The road passed a scenic lookout two-thirds of the way up the climb: a pull-off on the right side of the road revealed the narrow, beautiful valley between the Pine Knob promontory and the ridge. Isaac informed her that the area below was called Lick Hollow. He found this funnier than it was. At the top of the ridge was the old Summit Inn, a pile of white clapboard and dormers that called back to an earlier era of American travel.

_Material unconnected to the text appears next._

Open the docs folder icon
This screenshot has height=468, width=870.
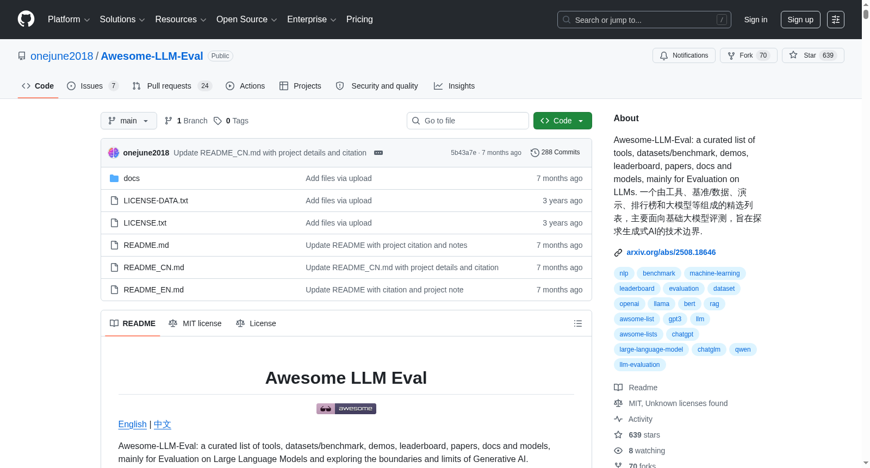114,178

Its letterboard sign advertised STEAK, LOBSTER, and GOLF. They turned right just past the Summit below a billboard for Laurel Caverns, “Western Pennsylvania’s Largest Natural Cavern Formations.” Isaac, giggling, explained that the caves were owned by the family of a prominent local evangelical, Melvin Chislett, himself a former CPA who had, one April 15, experienced his Road-to-Damascus moment and converted from the sort of tepid, non-denominational, public Christianity that characterizes so much American public life to a full-bore, young-Earth, sola scripta apostle of the Good News. He took an online course, got ordained, and founded the Seed of Faith Full Gospel Church. Isaac described this congregation as the sort of Christians who are ambivalent about Jews but over-the-moon for Israel. He used that phrase, actually: “over the moon.” It was another habit of his, an occasional anachronism in his speech. It had begun intentionally; then it became his nature and he stopped noticing. Chislett’s brother-in-law owned the caverns. His brother, meanwhile, was the chief of police.